Une évaluation du Nutri-Score sera en effet utile, et il y a bien des chances que ses répercussions soient positives, parce qu'il est associé à la qualité nutritionnelle de l'alimentation ; à mon avis il ne la décrit pas bien, mais il la décrit quand même – on peut donc voir le verre à moitié plein ou à moitié vide. On s'attend à ce que l'application du dispositif soit assortie d'effets favorables, et peut-être aussi d'effets pernicieux. Il est logique d'évaluer les politiques publiques et il faudra étudier celle-là.
Je crois savoir que vous avez prévu d'auditionner mes collègues de l'ANSES spécialisés en nutrivigilance ; ils pourront peut-être vous en dire plus que moi en cette matière. Ce que j'en sais, c'est que l'on est capable de récolter l'information sur des effets indésirables liés à la consommation des compléments alimentaires, des aliments enrichis et des aliments qui répondent à la définition du règlement européen relatif aux novel foods, les aliments et les ingrédients nouveaux. Le dispositif national de nutrivigilance a déjà fait ses preuves : il permet d'examiner avec une grande rigueur, par un bon processus scientifique, des cas que l'on a pu interpréter, ce qui a permis de faire des mises en garde au sujet de compléments alimentaires, notamment des compléments alimentaires à base de plantes – il y a là un marché incroyable ! Force est de constater que l'on n'a guère d'informations ou de connaissances sur les effets, principaux et secondaires, de bien des plantes qui se trouvent dans ces composés.

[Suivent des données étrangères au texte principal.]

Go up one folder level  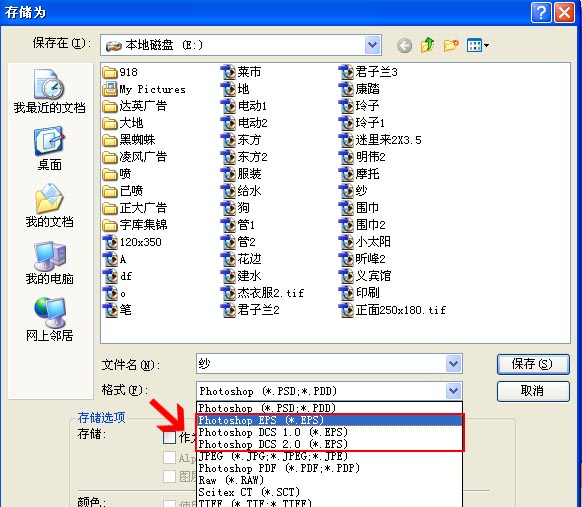coord(427,45)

On peut porter un regard un peu critique non sur le dispositif lui-même mais sur la complétude d'un dispositif d'épidémiosurveillance ou d'évaluation de la dangerosité ou du risque lié à la présence de certains aliments sur le marché, parce que la nutrivigilance ne détecte que les cas d'effets indésirables aigus. Si vous absorbez un complément alimentaire et qu'ensuite vous avez un malaise ou une éruption cutanée, vous le signalerez – un des critères retenus est d'ailleurs celui de la cohérence chronologique entre l'absorption du produit et la manifestation des effets secondaires. Mais l'on est incapable, par ce dispositif, de juger des effets à moyen et long terme de la consommation d'aliments. Pour cela, on recourt à la toxicologie classique : dans le dispositif novel food, par exemple, on fait ingérer la substance à des rats, généralement pendant 90 jours, et on observe ce qui se passe. Seulement, cette toxicologie grossière montrera si le foie explose mais pas si la substance augmente le risque de cancer à long terme. C'est donc un instrument très fruste d'évaluation des aspects toxicologiques de ces ingrédients et de ces aliments.

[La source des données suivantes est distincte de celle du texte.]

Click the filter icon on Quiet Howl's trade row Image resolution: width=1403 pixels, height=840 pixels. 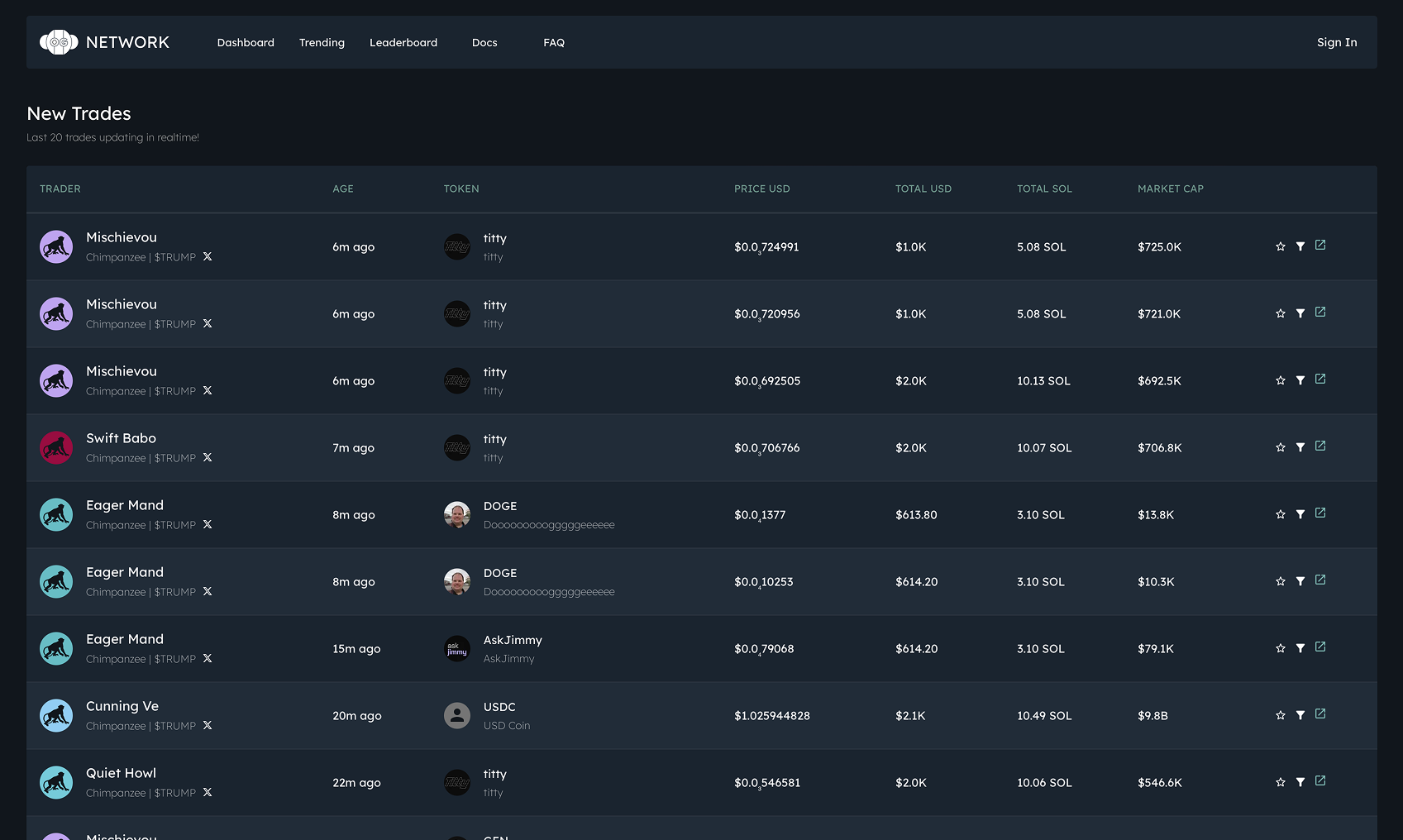click(1300, 781)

Il y a donc un vide dans l'appréciation du risque que présentent certaines substances et certains aliments, notamment les compléments alimentaires ou les nouveaux ingrédients proposés. Il ne faudrait pas se dire que, puisqu'il existe un dispositif de nutrivigilance, tout est sous contrôle. Ce n'est pas le cas : on ne détectera pas par ce biais les pathologies chroniques qui vous intéressent mais seulement les effets aigus constatés après une consommation d'un jour ou d'un mois.